— Start of Exercise input —
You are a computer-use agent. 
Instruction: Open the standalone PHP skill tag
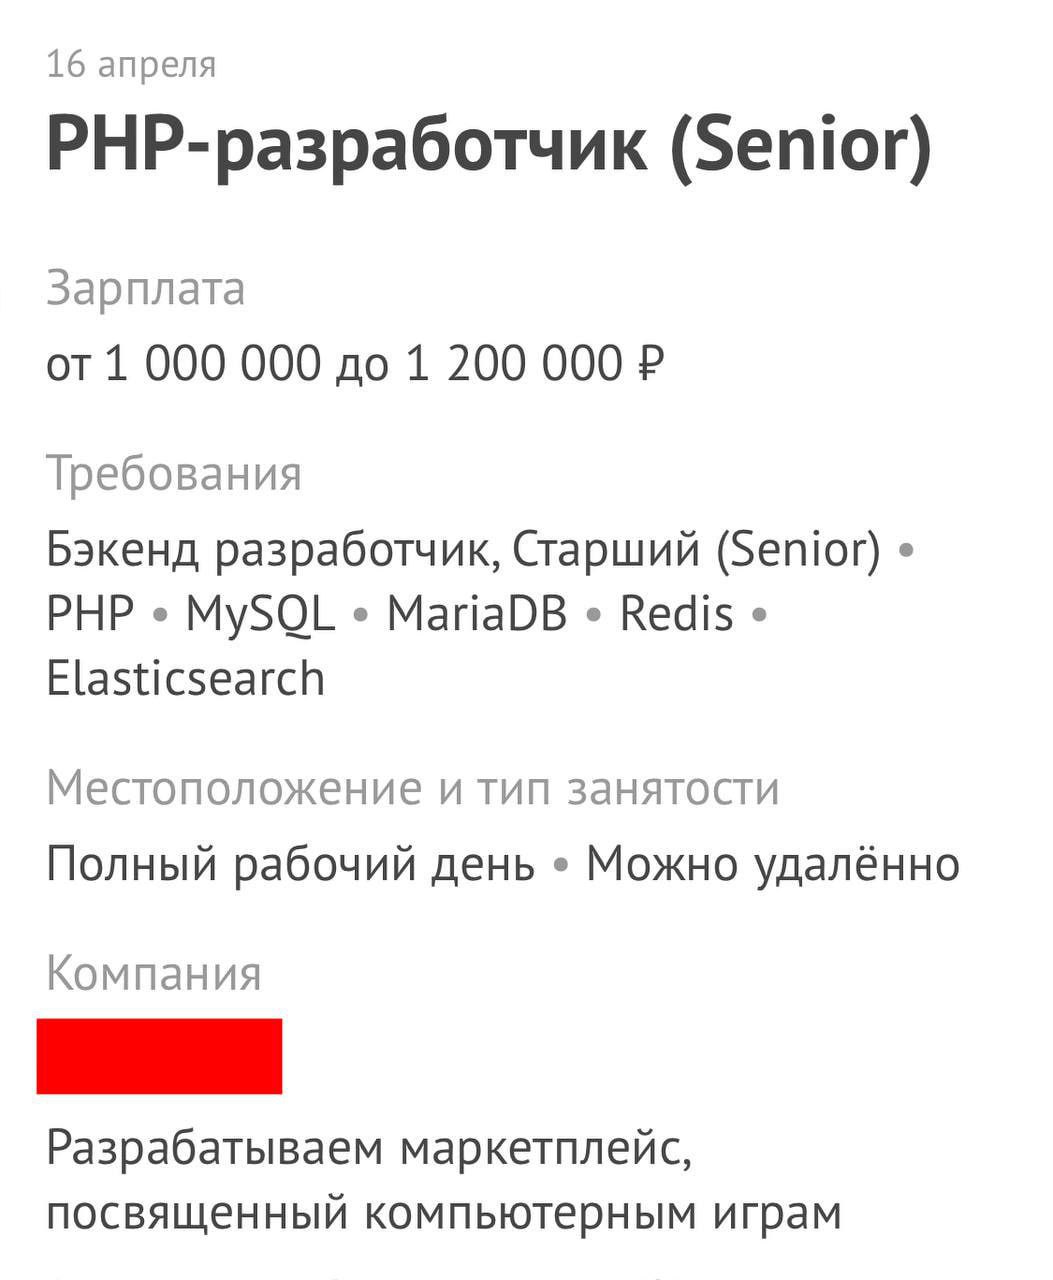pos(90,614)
— End of Exercise input —
— Start of Exercise input —
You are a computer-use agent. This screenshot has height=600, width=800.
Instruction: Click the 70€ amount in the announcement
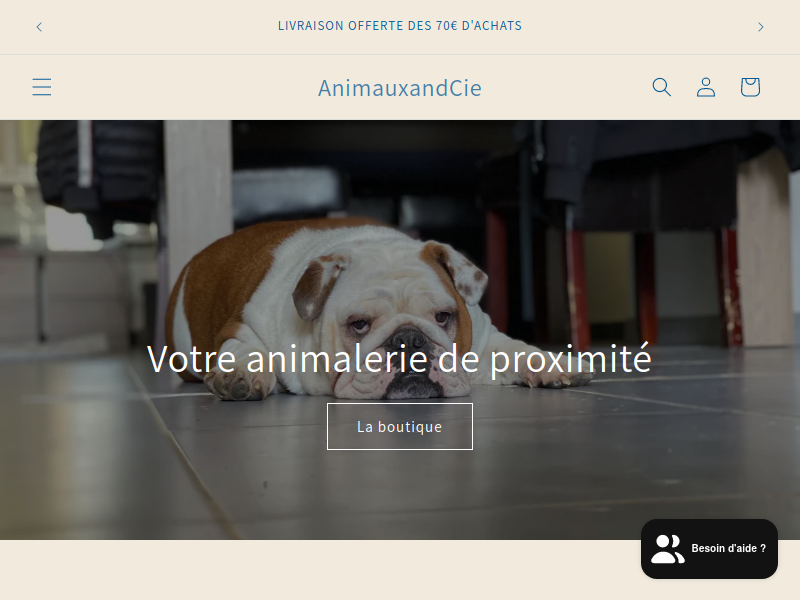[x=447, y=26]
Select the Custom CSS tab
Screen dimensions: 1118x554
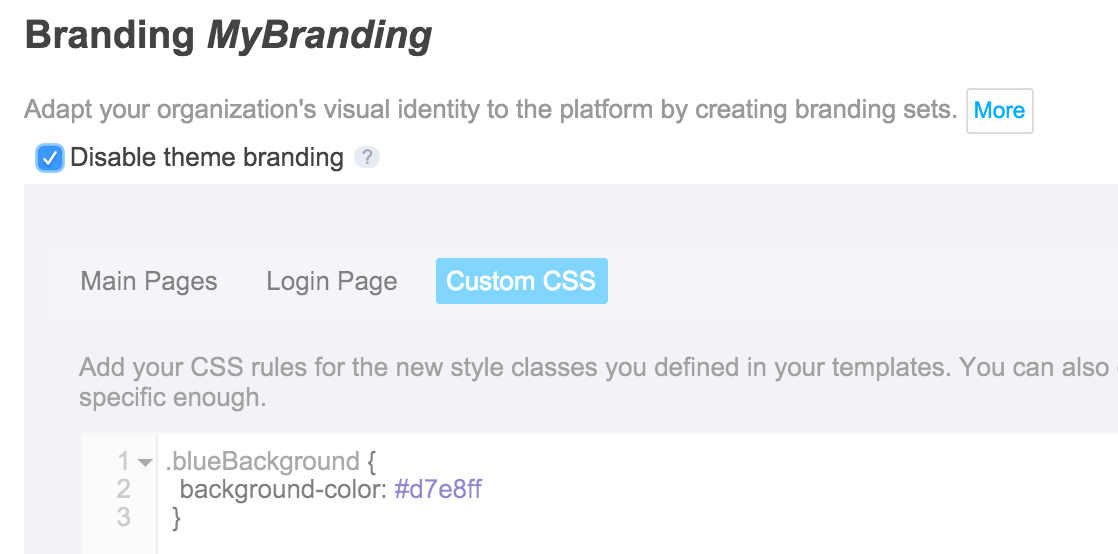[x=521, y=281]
— End of Exercise input —
> [Problem to solve] Please find every line in the items above that contains the word "Instruction" and copy each such line in full.

> [The output]
Instruction: Open the standalone PHP skill tag
Instruction: Click the 70€ amount in the announcement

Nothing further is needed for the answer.